Algumas palavras são necessárias para definir a posição dos chefes de aldeia, como o mais importante fator na vida selvagem africana, pois de uma forma ou de outra, eles estão intimamente ligados com as piores características do sistema escravista, e são responsáveis por quase todas as atrocidades praticadas nesse imbróglio.
Tais chefes são os líderes das aldeias, e são classificados de acordo com o número de seus guerreiros. O título de chefia não é hereditário, e sim adquirido por um membro da tribo por provar a sua superioridade em relação a seus companheiros. O chefe mais influente numa vila tem necessariamente o maior número de combatentes, e estes são principalmente escravos, pois a fidelidade de um homem livre pode não perdurar. A ideia do chefe sobre riqueza é - escravos. Qualquer tipo de dinheiro que ele possa ter será convertido em escravos logo na primeira oportunidade. A poligamia é regra em toda a África Central, e um chefe compra quantas escravas ele pode pagar, e também se casa com mulheres livres - que é, afinal, apenas outra forma de compra.
MODOS DE TORTURA.
Todas as tribos que conheci têm uma ideia de imortalidade. Eles acreditam que a morte que os leva para outra vida, é uma continuação das mesmas condições da vida que estão levando agora; e um chefe acha que, quando ele entra nessa nova existência, ele será acompanhado de um número suficiente de escravos que o credenciará a ter o mesmo valor no outro mundo que ele tem no presente. A partir desta crença é que emana um dos seus costumes mais bárbaros - a cerimônia de sacrifícios humanos após a morte de alguém importante. Após a morte de um chefe, certo número de seus escravos é selecionado para serem sacrificados, para que seus espíritos possam acompanhá-lo para o outro mundo. Se este chefe possui trinta homens e vinte mulheres, sete ou oito dos primeiros e seis ou sete dos últimos morrerão. Os homens serão decapitados, e as mulheres serão estranguladas.
Quando uma mulher está para ser sacrificada, ela
será adornada com pulseiras de metal brilhante, suas vestes serão
cuidadosamente preparadas, seus cabelos serão perfeitamente trançados, e
seu corpo será coberto por tecidos fortemente coloridos.

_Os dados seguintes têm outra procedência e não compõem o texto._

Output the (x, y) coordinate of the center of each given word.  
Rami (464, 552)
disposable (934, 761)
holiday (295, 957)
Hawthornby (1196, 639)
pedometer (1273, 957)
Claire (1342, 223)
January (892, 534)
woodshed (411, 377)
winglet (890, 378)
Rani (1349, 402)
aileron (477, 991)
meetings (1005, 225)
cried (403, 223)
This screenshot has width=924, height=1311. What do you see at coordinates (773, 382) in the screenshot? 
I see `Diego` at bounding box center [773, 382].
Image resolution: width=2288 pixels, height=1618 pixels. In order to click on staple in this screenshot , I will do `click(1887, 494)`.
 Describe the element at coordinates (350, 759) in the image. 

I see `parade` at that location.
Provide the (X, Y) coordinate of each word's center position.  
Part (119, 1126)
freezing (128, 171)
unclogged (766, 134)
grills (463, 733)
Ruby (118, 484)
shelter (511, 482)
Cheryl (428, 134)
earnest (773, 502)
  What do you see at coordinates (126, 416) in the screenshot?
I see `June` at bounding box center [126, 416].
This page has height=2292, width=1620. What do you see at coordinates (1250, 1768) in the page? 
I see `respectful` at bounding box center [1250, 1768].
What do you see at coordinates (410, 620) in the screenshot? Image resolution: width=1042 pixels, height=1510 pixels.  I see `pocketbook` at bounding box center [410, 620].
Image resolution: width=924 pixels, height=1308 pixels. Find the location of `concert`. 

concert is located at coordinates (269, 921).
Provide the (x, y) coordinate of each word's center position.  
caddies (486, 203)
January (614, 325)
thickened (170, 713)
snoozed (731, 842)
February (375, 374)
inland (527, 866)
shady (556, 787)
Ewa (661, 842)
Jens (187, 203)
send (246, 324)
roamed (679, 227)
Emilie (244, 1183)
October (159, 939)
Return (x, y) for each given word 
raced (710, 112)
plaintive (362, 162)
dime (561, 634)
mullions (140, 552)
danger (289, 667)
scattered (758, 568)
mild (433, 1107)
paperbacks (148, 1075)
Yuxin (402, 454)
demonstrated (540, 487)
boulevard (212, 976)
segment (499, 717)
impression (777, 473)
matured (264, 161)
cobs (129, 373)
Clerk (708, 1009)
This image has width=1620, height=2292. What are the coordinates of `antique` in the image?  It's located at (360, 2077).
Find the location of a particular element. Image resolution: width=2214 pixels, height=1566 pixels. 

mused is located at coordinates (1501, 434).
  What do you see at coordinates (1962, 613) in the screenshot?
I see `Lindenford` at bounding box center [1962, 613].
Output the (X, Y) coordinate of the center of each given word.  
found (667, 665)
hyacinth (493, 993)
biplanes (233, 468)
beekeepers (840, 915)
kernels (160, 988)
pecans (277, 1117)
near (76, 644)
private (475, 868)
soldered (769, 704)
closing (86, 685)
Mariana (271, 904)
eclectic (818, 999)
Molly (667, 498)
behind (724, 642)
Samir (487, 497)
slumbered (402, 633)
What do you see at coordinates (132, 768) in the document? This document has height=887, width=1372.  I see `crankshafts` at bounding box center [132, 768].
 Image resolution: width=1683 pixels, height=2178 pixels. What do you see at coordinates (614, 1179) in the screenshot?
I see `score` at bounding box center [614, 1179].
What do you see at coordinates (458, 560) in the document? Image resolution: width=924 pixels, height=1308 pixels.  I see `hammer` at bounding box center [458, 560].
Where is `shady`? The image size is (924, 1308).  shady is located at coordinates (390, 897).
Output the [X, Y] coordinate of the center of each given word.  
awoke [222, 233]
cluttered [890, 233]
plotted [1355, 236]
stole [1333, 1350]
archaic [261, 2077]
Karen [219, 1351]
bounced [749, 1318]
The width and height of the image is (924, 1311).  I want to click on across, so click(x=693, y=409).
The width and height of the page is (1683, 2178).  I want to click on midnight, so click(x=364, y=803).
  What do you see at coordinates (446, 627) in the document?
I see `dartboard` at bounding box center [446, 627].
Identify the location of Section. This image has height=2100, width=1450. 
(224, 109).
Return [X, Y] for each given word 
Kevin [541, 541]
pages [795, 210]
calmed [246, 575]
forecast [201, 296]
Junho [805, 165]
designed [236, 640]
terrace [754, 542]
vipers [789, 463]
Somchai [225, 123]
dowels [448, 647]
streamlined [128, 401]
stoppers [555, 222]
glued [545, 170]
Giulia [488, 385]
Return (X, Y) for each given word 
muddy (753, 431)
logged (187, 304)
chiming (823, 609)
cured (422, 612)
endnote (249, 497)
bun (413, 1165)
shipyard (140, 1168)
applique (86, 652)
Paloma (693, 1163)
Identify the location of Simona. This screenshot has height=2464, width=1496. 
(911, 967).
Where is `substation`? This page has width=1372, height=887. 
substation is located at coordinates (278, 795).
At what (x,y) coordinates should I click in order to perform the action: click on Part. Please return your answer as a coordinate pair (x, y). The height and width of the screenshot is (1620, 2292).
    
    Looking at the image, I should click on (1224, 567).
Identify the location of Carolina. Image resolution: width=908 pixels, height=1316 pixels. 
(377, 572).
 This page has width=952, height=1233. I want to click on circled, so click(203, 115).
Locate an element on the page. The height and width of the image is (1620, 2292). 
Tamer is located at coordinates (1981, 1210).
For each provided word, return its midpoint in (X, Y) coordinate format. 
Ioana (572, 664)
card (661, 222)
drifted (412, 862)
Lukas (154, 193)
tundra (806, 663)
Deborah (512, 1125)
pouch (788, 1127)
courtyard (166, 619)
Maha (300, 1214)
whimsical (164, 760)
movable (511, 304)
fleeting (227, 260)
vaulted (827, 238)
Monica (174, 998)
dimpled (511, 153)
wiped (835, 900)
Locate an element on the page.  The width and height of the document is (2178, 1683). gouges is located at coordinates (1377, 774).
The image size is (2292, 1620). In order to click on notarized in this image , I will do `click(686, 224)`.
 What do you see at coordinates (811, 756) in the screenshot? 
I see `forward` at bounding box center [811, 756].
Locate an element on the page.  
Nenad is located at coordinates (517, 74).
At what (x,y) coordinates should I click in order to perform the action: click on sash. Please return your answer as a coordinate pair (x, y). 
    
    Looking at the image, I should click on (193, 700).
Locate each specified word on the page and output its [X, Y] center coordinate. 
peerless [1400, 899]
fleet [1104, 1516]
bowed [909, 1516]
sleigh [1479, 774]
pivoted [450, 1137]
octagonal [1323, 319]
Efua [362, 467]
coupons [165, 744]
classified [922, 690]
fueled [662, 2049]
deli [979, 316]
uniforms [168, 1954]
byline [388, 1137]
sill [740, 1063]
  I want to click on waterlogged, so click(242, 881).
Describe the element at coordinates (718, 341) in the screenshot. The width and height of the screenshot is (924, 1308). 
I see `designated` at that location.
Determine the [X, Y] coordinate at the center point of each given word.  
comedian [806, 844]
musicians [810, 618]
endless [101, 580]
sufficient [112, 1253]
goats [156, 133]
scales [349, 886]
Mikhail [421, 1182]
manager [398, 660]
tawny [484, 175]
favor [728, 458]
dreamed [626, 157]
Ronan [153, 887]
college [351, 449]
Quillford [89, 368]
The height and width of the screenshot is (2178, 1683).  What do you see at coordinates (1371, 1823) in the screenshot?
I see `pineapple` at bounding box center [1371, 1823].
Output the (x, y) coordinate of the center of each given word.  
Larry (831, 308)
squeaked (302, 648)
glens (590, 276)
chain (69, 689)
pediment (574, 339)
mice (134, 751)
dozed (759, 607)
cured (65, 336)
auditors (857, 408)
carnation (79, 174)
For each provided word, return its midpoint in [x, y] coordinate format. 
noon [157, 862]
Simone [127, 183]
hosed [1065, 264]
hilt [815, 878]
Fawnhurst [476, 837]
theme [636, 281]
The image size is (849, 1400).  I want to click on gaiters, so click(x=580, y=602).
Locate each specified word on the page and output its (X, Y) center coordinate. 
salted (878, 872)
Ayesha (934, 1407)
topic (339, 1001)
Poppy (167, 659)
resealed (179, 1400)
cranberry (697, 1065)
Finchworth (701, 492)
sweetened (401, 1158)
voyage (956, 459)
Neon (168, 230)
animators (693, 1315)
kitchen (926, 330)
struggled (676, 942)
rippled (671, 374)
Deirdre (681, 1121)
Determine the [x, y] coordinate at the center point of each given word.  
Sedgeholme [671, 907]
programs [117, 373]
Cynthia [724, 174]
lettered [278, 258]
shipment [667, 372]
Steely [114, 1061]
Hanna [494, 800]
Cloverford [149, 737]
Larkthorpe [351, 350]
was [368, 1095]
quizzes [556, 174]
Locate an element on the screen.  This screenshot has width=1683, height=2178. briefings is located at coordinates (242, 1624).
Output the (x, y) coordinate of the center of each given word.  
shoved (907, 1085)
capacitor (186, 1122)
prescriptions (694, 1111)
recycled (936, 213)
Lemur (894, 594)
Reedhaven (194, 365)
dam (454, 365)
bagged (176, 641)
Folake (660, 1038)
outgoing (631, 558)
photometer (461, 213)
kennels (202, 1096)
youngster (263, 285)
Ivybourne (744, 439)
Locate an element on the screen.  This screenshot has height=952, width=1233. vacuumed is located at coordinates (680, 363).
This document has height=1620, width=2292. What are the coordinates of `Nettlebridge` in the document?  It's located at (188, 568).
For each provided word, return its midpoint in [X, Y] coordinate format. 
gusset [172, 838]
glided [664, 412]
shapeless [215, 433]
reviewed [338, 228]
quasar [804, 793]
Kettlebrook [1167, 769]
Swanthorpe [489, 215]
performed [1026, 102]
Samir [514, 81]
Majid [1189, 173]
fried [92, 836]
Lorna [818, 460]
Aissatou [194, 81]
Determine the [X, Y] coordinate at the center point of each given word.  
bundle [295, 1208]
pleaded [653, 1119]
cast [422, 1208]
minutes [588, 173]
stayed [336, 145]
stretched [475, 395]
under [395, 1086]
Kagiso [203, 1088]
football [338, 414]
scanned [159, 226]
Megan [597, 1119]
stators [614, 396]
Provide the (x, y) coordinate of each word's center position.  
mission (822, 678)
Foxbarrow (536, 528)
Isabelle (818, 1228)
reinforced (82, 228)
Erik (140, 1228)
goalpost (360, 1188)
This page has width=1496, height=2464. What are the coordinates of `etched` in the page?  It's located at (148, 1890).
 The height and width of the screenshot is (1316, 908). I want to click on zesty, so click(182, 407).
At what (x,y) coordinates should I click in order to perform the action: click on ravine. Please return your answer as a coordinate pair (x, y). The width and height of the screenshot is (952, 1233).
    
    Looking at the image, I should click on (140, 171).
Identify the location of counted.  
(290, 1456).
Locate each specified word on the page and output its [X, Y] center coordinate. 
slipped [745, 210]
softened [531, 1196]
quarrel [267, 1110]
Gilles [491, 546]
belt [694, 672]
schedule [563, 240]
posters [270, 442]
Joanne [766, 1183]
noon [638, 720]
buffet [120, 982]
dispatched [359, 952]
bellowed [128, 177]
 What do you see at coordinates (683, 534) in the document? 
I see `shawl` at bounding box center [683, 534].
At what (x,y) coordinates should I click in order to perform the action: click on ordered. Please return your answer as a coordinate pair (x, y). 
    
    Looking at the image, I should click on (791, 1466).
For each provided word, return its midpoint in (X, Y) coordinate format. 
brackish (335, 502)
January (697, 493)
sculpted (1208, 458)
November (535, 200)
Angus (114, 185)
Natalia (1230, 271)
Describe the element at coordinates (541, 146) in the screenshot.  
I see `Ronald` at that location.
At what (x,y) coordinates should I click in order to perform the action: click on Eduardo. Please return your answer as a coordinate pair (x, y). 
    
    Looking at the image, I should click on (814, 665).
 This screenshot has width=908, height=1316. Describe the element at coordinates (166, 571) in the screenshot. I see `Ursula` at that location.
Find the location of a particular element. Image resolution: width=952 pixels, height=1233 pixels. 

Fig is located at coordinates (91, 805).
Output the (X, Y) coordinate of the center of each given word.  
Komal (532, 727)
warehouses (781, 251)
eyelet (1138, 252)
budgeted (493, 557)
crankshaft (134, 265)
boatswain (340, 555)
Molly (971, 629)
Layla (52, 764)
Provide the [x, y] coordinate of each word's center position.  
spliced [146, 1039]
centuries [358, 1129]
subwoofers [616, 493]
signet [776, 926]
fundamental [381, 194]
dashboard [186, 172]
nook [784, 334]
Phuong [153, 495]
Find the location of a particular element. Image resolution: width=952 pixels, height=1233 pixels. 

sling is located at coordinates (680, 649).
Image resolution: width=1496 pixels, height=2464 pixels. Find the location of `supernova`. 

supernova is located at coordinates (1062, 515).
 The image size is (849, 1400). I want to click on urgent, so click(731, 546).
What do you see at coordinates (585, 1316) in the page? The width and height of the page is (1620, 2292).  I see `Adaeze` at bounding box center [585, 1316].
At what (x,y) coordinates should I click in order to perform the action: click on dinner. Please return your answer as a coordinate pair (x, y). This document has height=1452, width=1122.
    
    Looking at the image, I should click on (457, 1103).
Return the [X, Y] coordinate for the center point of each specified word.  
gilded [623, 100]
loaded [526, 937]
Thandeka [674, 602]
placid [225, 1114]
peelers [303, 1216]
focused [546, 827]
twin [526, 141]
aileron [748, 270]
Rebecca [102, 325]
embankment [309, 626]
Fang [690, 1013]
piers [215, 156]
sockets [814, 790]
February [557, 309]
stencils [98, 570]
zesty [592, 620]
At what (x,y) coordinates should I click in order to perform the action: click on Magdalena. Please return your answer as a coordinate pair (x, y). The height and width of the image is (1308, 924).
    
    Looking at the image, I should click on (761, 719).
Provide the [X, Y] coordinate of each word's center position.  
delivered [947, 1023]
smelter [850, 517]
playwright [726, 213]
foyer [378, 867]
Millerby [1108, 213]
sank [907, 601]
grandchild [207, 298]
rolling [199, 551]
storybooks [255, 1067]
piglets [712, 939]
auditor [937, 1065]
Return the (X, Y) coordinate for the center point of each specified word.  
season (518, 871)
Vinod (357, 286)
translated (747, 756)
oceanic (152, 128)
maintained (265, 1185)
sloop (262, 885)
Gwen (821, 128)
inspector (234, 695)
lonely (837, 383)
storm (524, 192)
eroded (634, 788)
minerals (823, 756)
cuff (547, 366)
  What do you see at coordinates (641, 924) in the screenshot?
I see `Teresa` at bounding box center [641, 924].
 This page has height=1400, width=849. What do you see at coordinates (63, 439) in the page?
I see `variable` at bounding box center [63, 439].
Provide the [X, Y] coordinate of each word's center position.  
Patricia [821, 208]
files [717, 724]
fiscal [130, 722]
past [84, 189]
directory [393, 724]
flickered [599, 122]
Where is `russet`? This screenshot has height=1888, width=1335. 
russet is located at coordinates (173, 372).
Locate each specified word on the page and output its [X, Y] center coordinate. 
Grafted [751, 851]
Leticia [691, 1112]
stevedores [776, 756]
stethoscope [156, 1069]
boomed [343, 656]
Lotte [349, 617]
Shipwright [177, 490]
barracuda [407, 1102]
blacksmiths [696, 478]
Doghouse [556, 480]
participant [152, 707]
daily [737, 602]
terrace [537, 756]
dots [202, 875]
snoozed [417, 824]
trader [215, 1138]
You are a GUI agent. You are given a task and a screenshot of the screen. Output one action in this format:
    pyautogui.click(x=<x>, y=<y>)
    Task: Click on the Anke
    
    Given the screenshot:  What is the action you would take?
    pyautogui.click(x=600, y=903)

Suas mãos serão então atadas para trás, uma corda
será passada em volta de seu pescoço e a outra extremidade será passada
por cima do galho de uma árvore mais próxima, e um sinal é dado para o
inicio da zombaria; e enquanto o corpo pendurado no ar realiza seus
movimentos convulsivos, os selvagens o seguem imitando
prazerosamente. Muitas vezes acontece de uma criança também se tornar
vítima dessa terrível cerimônia, sendo enterrada viva na sepultura,
servindo de travesseiro para o chefe morto. Estas execuções ainda são
perpetradas em todas as aldeias do Alto Congo.
Mas o escravo não é privado de sua vida apenas com a
morte do chefe da tribo, quando sua sorte é lançada. Vamos supor que a
tribo à qual ele pertence esteja em uma guerra autodestrutiva com outra
tribo do mesmo distrito, e por alguma razão política o chefe resolve
declarar o fim da disputa, então um encontro é organizado com o seu
rival. Na conclusão do encontro, para que o tratado de paz seja
solenemente ratificado, sangue deve ser derramado.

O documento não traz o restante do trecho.